◆ **Exercise**: Copy every one of the records below word for word, keeping each line unchanged and in its order.

═════ Dataset ═════

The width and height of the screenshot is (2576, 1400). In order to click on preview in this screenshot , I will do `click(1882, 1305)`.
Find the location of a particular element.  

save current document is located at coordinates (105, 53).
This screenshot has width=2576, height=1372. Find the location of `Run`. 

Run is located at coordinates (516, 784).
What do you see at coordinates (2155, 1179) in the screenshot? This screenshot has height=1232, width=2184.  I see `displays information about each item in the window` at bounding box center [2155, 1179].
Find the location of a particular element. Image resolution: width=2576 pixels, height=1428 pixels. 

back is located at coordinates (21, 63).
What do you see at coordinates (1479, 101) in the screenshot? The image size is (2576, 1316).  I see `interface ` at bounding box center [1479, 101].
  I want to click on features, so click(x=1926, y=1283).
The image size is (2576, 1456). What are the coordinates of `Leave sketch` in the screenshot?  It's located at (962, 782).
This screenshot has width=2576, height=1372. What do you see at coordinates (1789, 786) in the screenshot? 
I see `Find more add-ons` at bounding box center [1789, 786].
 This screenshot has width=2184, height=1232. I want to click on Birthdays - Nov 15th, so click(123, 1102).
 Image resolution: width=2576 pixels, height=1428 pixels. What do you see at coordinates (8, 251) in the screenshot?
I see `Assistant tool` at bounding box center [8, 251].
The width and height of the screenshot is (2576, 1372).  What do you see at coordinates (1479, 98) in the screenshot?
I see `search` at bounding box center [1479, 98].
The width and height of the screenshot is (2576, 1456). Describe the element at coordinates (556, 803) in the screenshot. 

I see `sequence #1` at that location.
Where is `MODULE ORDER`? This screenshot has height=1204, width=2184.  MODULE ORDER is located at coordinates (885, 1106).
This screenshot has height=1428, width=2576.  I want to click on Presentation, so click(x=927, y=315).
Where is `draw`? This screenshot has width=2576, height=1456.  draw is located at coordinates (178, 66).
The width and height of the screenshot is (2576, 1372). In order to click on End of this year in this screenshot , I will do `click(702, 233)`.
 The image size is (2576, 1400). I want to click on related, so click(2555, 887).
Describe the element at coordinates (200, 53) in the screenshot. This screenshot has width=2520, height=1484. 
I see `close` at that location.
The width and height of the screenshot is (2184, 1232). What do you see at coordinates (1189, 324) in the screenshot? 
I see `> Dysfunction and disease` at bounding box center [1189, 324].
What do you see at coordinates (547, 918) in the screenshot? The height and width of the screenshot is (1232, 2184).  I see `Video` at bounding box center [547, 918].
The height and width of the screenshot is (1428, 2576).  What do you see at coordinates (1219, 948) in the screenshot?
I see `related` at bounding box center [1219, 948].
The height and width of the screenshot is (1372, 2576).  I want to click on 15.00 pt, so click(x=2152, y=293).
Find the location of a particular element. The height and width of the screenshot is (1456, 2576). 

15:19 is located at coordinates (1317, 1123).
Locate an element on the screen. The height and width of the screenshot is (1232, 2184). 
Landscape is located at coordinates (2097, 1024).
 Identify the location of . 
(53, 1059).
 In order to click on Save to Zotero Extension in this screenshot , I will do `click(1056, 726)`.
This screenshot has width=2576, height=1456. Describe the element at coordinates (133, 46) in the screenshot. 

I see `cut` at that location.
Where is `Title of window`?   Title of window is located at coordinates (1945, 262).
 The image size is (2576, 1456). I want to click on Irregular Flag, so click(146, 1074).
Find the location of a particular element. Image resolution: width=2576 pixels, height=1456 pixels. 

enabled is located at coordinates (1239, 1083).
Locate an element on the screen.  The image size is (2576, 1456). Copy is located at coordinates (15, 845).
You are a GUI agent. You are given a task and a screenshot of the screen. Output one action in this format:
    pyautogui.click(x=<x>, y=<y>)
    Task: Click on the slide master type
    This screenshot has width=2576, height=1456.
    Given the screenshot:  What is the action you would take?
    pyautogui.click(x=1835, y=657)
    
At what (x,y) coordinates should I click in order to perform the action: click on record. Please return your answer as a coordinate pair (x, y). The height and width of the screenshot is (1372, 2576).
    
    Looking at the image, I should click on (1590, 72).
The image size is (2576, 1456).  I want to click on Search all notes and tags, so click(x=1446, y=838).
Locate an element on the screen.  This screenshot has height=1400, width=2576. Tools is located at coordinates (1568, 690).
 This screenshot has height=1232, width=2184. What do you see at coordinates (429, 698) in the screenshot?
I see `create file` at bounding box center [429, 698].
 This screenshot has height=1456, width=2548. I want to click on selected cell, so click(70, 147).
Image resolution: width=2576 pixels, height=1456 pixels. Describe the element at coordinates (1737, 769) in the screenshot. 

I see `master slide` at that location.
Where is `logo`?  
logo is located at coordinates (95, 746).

═════

◆ **Problem solution**:
The width and height of the screenshot is (2576, 1400). In order to click on preview in this screenshot , I will do `click(1882, 1305)`.
Find the location of a particular element.  

save current document is located at coordinates (105, 53).
This screenshot has width=2576, height=1372. Find the location of `Run`. 

Run is located at coordinates (516, 784).
What do you see at coordinates (2155, 1179) in the screenshot? This screenshot has height=1232, width=2184.  I see `displays information about each item in the window` at bounding box center [2155, 1179].
Find the location of a particular element. Image resolution: width=2576 pixels, height=1428 pixels. 

back is located at coordinates (21, 63).
What do you see at coordinates (1479, 101) in the screenshot? The image size is (2576, 1316).  I see `interface ` at bounding box center [1479, 101].
  I want to click on features, so click(x=1926, y=1283).
The image size is (2576, 1456). What are the coordinates of `Leave sketch` in the screenshot?  It's located at (962, 782).
This screenshot has width=2576, height=1372. What do you see at coordinates (1789, 786) in the screenshot? 
I see `Find more add-ons` at bounding box center [1789, 786].
 This screenshot has width=2184, height=1232. I want to click on Birthdays - Nov 15th, so click(123, 1102).
 Image resolution: width=2576 pixels, height=1428 pixels. What do you see at coordinates (8, 251) in the screenshot?
I see `Assistant tool` at bounding box center [8, 251].
The width and height of the screenshot is (2576, 1372).  What do you see at coordinates (1479, 98) in the screenshot?
I see `search` at bounding box center [1479, 98].
The width and height of the screenshot is (2576, 1456). Describe the element at coordinates (556, 803) in the screenshot. 

I see `sequence #1` at that location.
Where is `MODULE ORDER`? This screenshot has height=1204, width=2184.  MODULE ORDER is located at coordinates (885, 1106).
This screenshot has height=1428, width=2576.  I want to click on Presentation, so click(x=927, y=315).
Where is `draw`? This screenshot has width=2576, height=1456.  draw is located at coordinates (178, 66).
The width and height of the screenshot is (2576, 1372). In order to click on End of this year in this screenshot , I will do `click(702, 233)`.
 The image size is (2576, 1400). I want to click on related, so click(2555, 887).
Describe the element at coordinates (200, 53) in the screenshot. This screenshot has width=2520, height=1484. 
I see `close` at that location.
The width and height of the screenshot is (2184, 1232). What do you see at coordinates (1189, 324) in the screenshot? 
I see `> Dysfunction and disease` at bounding box center [1189, 324].
What do you see at coordinates (547, 918) in the screenshot? The height and width of the screenshot is (1232, 2184).  I see `Video` at bounding box center [547, 918].
The height and width of the screenshot is (1428, 2576).  What do you see at coordinates (1219, 948) in the screenshot?
I see `related` at bounding box center [1219, 948].
The height and width of the screenshot is (1372, 2576).  I want to click on 15.00 pt, so click(x=2152, y=293).
Find the location of a particular element. The height and width of the screenshot is (1456, 2576). 

15:19 is located at coordinates (1317, 1123).
Locate an element on the screen. The height and width of the screenshot is (1232, 2184). 
Landscape is located at coordinates (2097, 1024).
 Identify the location of . 
(53, 1059).
 In order to click on Save to Zotero Extension in this screenshot , I will do `click(1056, 726)`.
This screenshot has width=2576, height=1456. Describe the element at coordinates (133, 46) in the screenshot. 

I see `cut` at that location.
Where is `Title of window`?   Title of window is located at coordinates (1945, 262).
 The image size is (2576, 1456). I want to click on Irregular Flag, so click(146, 1074).
Find the location of a particular element. Image resolution: width=2576 pixels, height=1456 pixels. 

enabled is located at coordinates (1239, 1083).
Locate an element on the screen.  The image size is (2576, 1456). Copy is located at coordinates (15, 845).
You are a GUI agent. You are given a task and a screenshot of the screen. Output one action in this format:
    pyautogui.click(x=<x>, y=<y>)
    Task: Click on the slide master type
    This screenshot has width=2576, height=1456.
    Given the screenshot:  What is the action you would take?
    pyautogui.click(x=1835, y=657)
    
At what (x,y) coordinates should I click in order to perform the action: click on record. Please return your answer as a coordinate pair (x, y). The height and width of the screenshot is (1372, 2576).
    
    Looking at the image, I should click on (1590, 72).
The image size is (2576, 1456).  I want to click on Search all notes and tags, so click(x=1446, y=838).
Locate an element on the screen.  This screenshot has height=1400, width=2576. Tools is located at coordinates (1568, 690).
 This screenshot has height=1232, width=2184. What do you see at coordinates (429, 698) in the screenshot?
I see `create file` at bounding box center [429, 698].
 This screenshot has height=1456, width=2548. I want to click on selected cell, so click(70, 147).
Image resolution: width=2576 pixels, height=1456 pixels. Describe the element at coordinates (1737, 769) in the screenshot. 

I see `master slide` at that location.
Where is `logo`?  
logo is located at coordinates (95, 746).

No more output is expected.